When a VPN client connects, "route print" shows the following entry (among
others):
172.0.0.0 255.0.0.0 172.29.16.52 172.29.16.58 1
Both addresses 172.29.16.52 and 172.29.26.58 are IP addresses of the DHCP
scope, assigned to the VPN server.

Does anybody have an idea what's going on here? Thank you all in advance for
any help!
Franz

 

[Robert L [MS-MVP]]

The reason is VPN server is a Virtual Multihomed Server that can modify the routing table. You may many options. for example use static address pool or disable netbios over vpn as below link suggests.

Name resulotion on VPN That reason is that VPN server is a Virtual Multihomed Server. The resolution is to disable NetBIOS Over TCP/IP on all interfaces including RRAS interfaces ...
www.chicagotech.net/nameresolutionpnvpn.htm


Bob Lin, MS-MVP, MCSE & CNE
Networking, Internet, Routing, VPN Troubleshooting on http://www.ChicagoTech.net
How to Setup Windows, Network, VPN & Remote Access on http://www.HowToNetworking.com
Have a strange problem with a Windows 2003 SP1 RAS Server, configured as a
VPN Server accepting only inbound VPN IPSec connections. The RAS server is
configured as a router (LAN routing only) and a remote access server. VPN
client IP address assignment is over the internal DHCP server in the LAN and
is working fine. The DHCP Relay agent is installed and configured.

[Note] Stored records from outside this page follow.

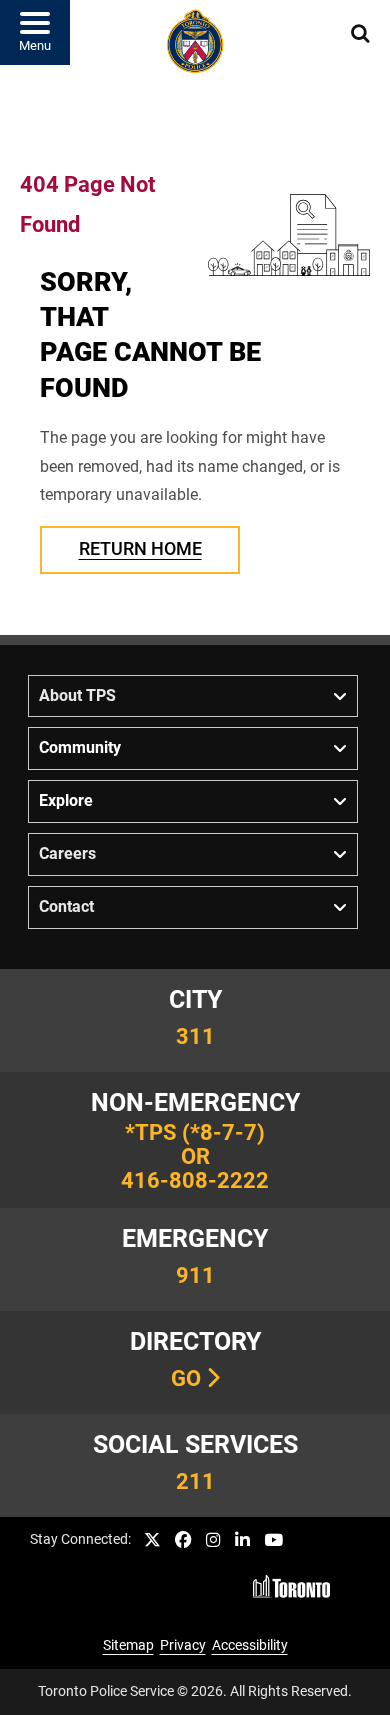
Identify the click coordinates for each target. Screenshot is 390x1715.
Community (80, 747)
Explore (66, 800)
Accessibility (250, 1645)
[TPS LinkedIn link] (242, 1540)
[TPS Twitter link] (152, 1540)
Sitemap (128, 1645)
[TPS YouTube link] (273, 1540)
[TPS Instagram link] (213, 1540)
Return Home (140, 549)
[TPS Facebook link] (183, 1540)
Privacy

The interface connected to the internet is protected by the Windows
firewall, and all internet access (except IPsec) is disabled by the Windows
firewall. So we created some static routes so that VPN clients can access
intranet ressources.

The problem is that sometimes when VPN clients sucessfully to the VPN
server, this static routes are getting wrong entries! After disconnecting,
the routing table is ok again.

Example:
Static entry 172.0.0.0 255.0.0.0 172.29.16.1 172.29.16.6
1
172.0.0.0 is the intranet, 172.29.16.1 is the LAN internal internet gateway,
172.29.16.6 is the IP address of the LAN interface of the VPN RRAS Server.
With this entry, everything works fine.

When a VPN client connects, "route print" shows the following entry (among
others):
172.0.0.0 255.0.0.0 172.29.16.52 172.29.16.58 1
Both addresses 172.29.16.52 and 172.29.26.58 are IP addresses of the DHCP
scope, assigned to the VPN server.

Does anybody have an idea what's going on here? Thank you all in advance for
any help!
Franz

 

[Franz Schenk]

Thank you for your feedback and the intersting link. But we still have the same problem.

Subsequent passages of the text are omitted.